Social Distancing On Aircraft 'Nice' But Unrealistic: Emirates
Emirates airline said Thursday it was unrealistic to establish social distancing on aircraft by leaving seats empty to curb the spread of coronavirus, as the cost would be too high to bear.
The Middle East's largest carrier, which operates a fleet of 270 wide-bodied aircraft, halted operations in late March as part of global shutdowns to help contain the virus.
Emirates resumed operations two weeks later on a limited network and plans to fly to 58 cities by mid-August, down from about 157 before the crisis.
"All this talk about social distancing inside the aircraft is nice," Boutros Boutros, Emirates' head of corporate communications, told a business conference in Dubai. "But... we would like to go back to normal."

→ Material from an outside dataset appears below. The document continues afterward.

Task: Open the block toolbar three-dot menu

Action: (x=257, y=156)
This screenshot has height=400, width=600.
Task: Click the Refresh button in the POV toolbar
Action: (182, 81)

"The economy of the aircraft is built on filling it, filling the seats," he said. "Having the space (empty) I don't think is going to be an option unless the passenger is willing to pay."
"What we wish for is one thing, but the reality is another."
The carrier has been forced to cut a tenth of its workforce in layoffs that could rise to 15 percent, or 9,000 jobs.
Before the crisis hit, Emirates employed some 60,000 staff, including 4,300 pilots and nearly 22,000 cabin crew.
Its president Tim Clark has said that it could take up to four years for operations to return to "some degree of normality".
Dubai Airports CEO Paul Griffiths told that the conference that the impact on the city's international airport was "rapid" and "dramatic".
"We went from 1,100 flights on a typical day, 280,000 passengers, down to 17 flights in the space of three days," he told attendees, whose chairs were spaced far apart under social distancing guidelines.
He said that 44,000 passengers had gone through the airport in the entire month of May, about the same "that we normally experience... in four hours".